Eine ganz eng umkämpfte Geschichte
Das Spiel hätte kaum dramatischer sein können – nur dass ich damals davon nicht viel mitbekam. Wie gewöhnlich war der Radioempfang wieder einmal grauenhaft. Nur wenige Fetzen des Live-Kommentars schafften es, das immer wieder ohrenbetäubend anschwellende Rauschen des Empfängers zu durchdringen. Verzweifelt versuchte ich durch ständiges Herumspielen an den Knöpfen, den deutschen Kommentar irgendwie doch noch besser reinzubekommen. Und so lief das Spiel vor sich hin, ohne dass ich wirklich genau mitbekam, was eigentlich passierte. Ich musste bis zum Abend warten, bis ich mir endlich das Resultat im Teletext angucken konnte. In den Zeiten vor dem Internet war das das einzige, was ich tun konnte, bis die Zeitungen am nächsten Morgen in unserer Schulbibliothek angeliefert wurden.
In mein Notizbuch schrieb ich später einfach: Werder Bremen 0, Bayern München 0. Dieses Ergebnis reichte aus, damit die Bayern am letzten Spieltag noch eine Chance auf die Meisterschaft haben würden. Was ich in dem Moment noch nicht wusste war, dass Bremen eine Minute vor Schluss noch einen Elfmeter zugesprochen bekommen hatte.

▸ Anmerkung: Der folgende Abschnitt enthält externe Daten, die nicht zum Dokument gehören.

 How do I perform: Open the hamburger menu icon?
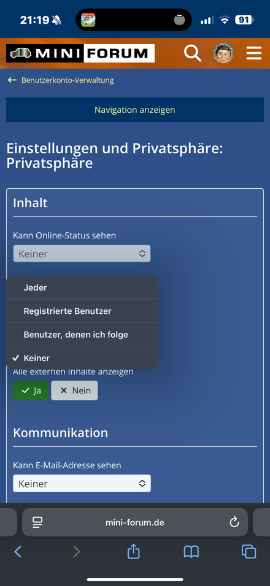point(254,53)
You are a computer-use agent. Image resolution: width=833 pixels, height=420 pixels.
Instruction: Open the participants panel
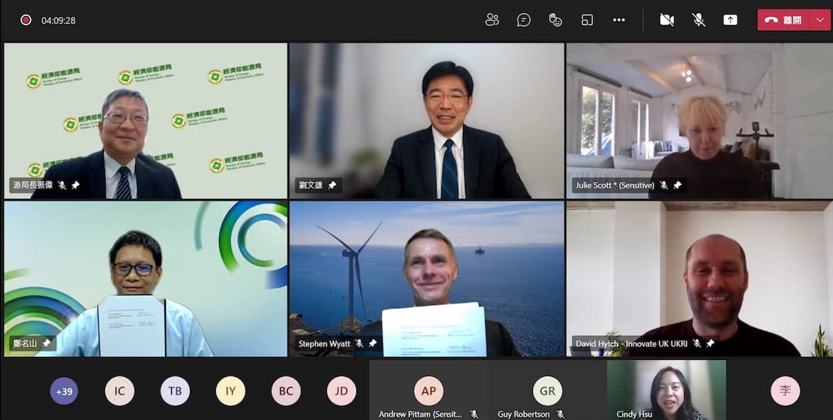tap(492, 20)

Als ich das erste Mal Bewegtbilder des Spiels zu sehen bekam, war die Saison bereits lange vorbei. Zu dem Zeitpunkt war jegliche Abneigung gegen Bremens Mittelstürmer Rudi Völler längst von dem Wunsch verdrängt worden, dass „Tante Käthe“ und die deutsche Nationalmannschaft die Weltmeisterschaft in Mexiko gewinnen sollten.

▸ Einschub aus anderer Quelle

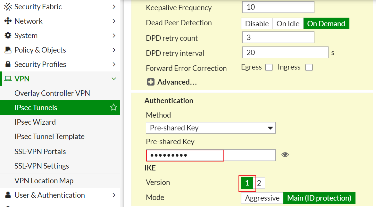Click the Network cross-arrows icon

[8, 21]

Das Spiel in Bremen selber war ein eng umkämpftes Match, das erst zum Ende hin lebendig wurde. Ein Unentschieden schien unausweichlich zu sein, aber um irgendwie doch noch den Durchbruch zu schaffen, brachte Rehagel in der 77. Minute Völler für Mittelfeldmann Norbert Meier.
Völlers Einwechslung war ein bedeutender Moment, sowohl in Bezug auf das Spiel selbst als auch die immer schärfer werdende Rivalität der beiden Titelanwärter insgesamt. Das Spiel war Völlers erstes Wettbewerbsspiel seit November des vergangenen Jahres, als sich beide Mannschaften im Hinspiel im Münchner Olympiastadion gegenüberstanden. In einem hochaufgeladenen Spiel musste der Stürmer seinerzeit nach einem Foul von Klaus Augenthaler in der 28. Minute verletzt das Feld verlassen und für fünf Monate aussetzen.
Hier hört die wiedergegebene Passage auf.